### What you should do
For this exercise, copy exactly every line from the one holding "You are a computer-use" through the end of the data, both included. Omit pictures.

(Items from a data source)
# # #

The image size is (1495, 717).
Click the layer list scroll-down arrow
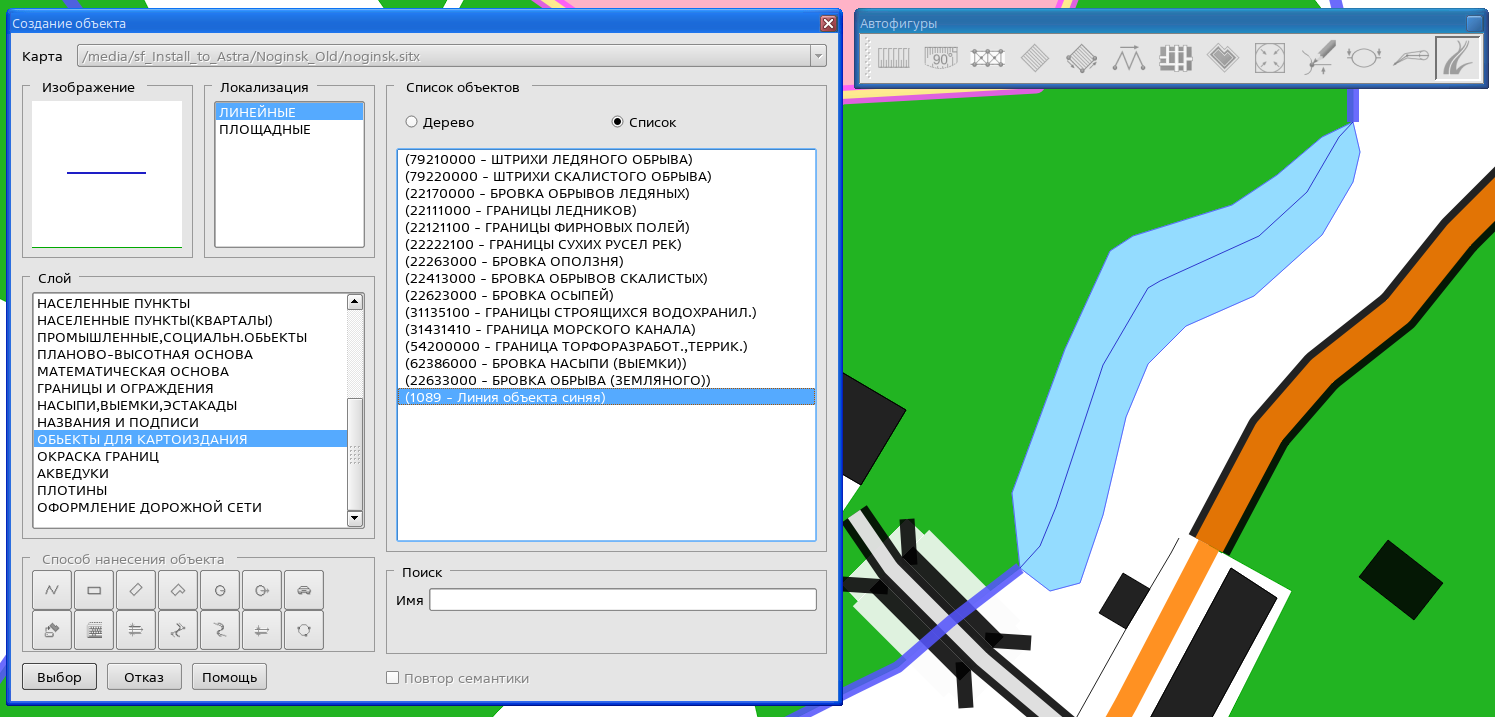354,518
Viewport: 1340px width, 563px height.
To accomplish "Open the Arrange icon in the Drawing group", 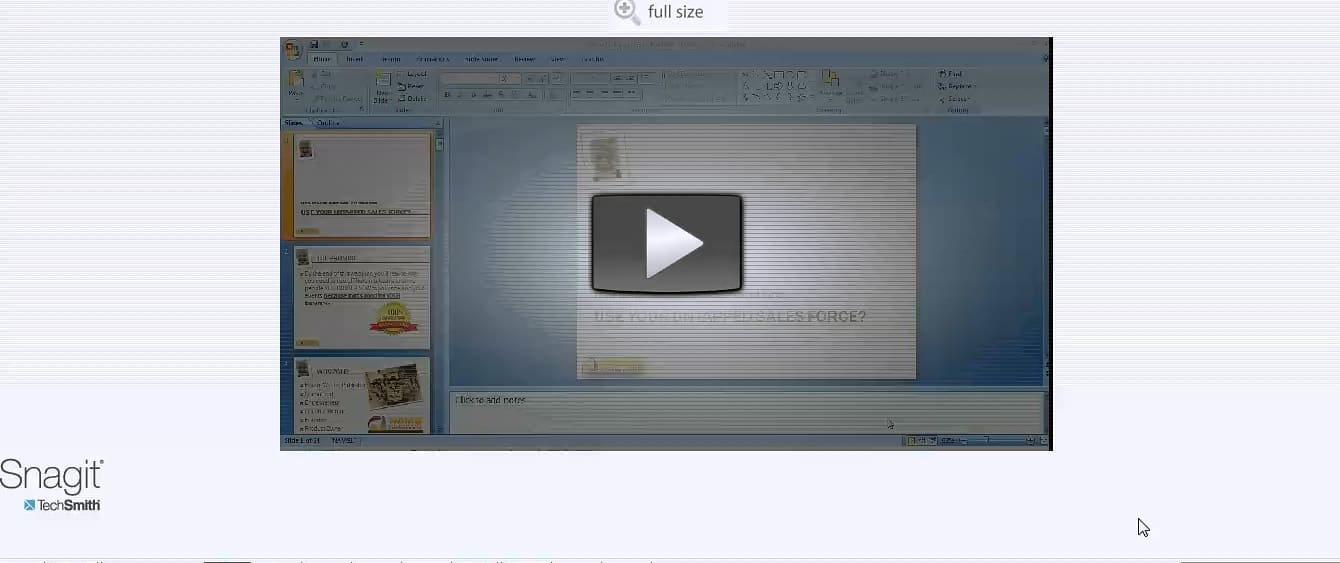I will tap(829, 80).
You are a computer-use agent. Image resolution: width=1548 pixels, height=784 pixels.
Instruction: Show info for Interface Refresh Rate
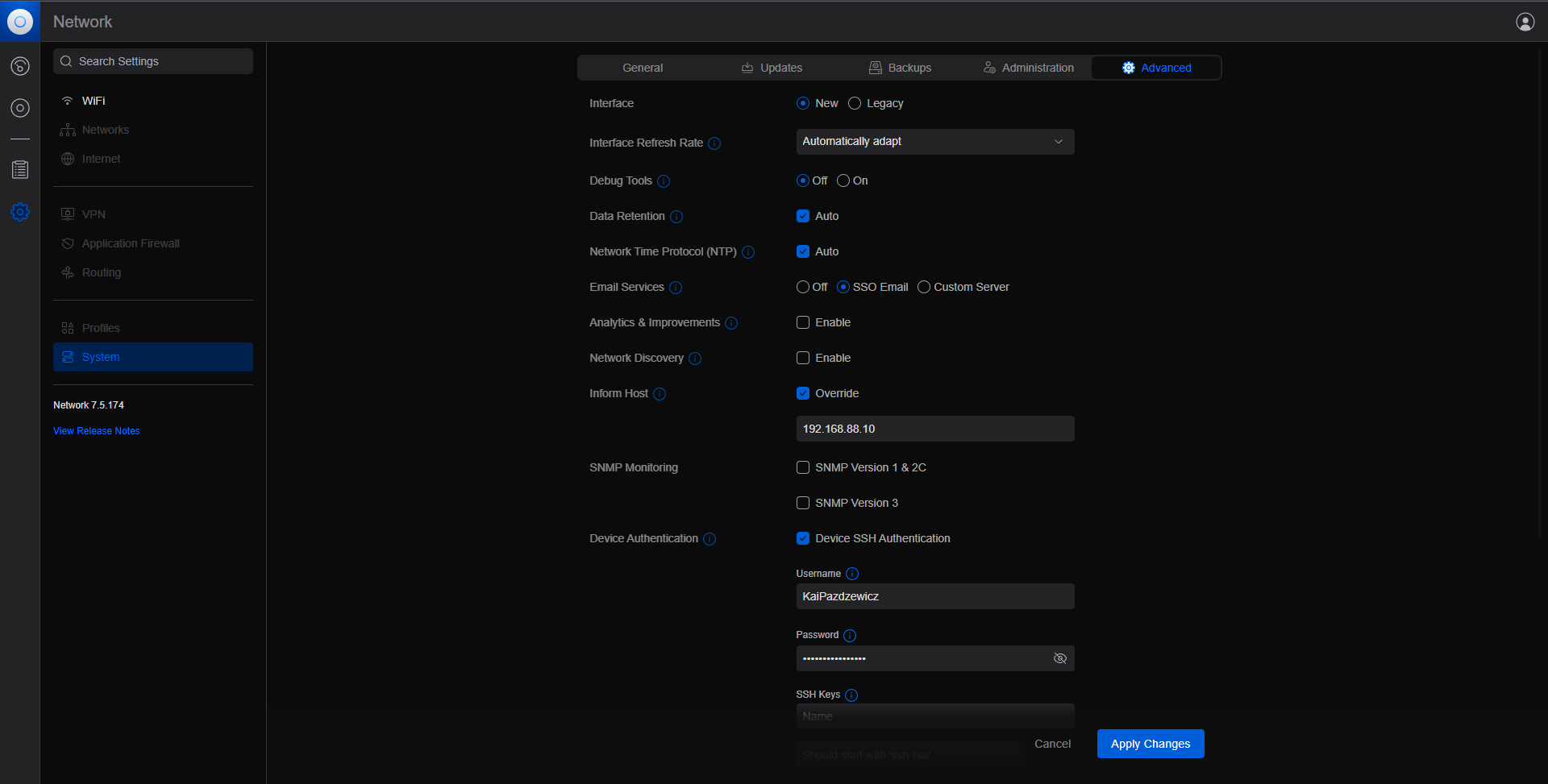(714, 143)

# # #

### Result of this task
You are a computer-use agent. Image resolution: width=1548 pixels, height=784 pixels.
Instruction: Show info for Interface Refresh Rate
(714, 143)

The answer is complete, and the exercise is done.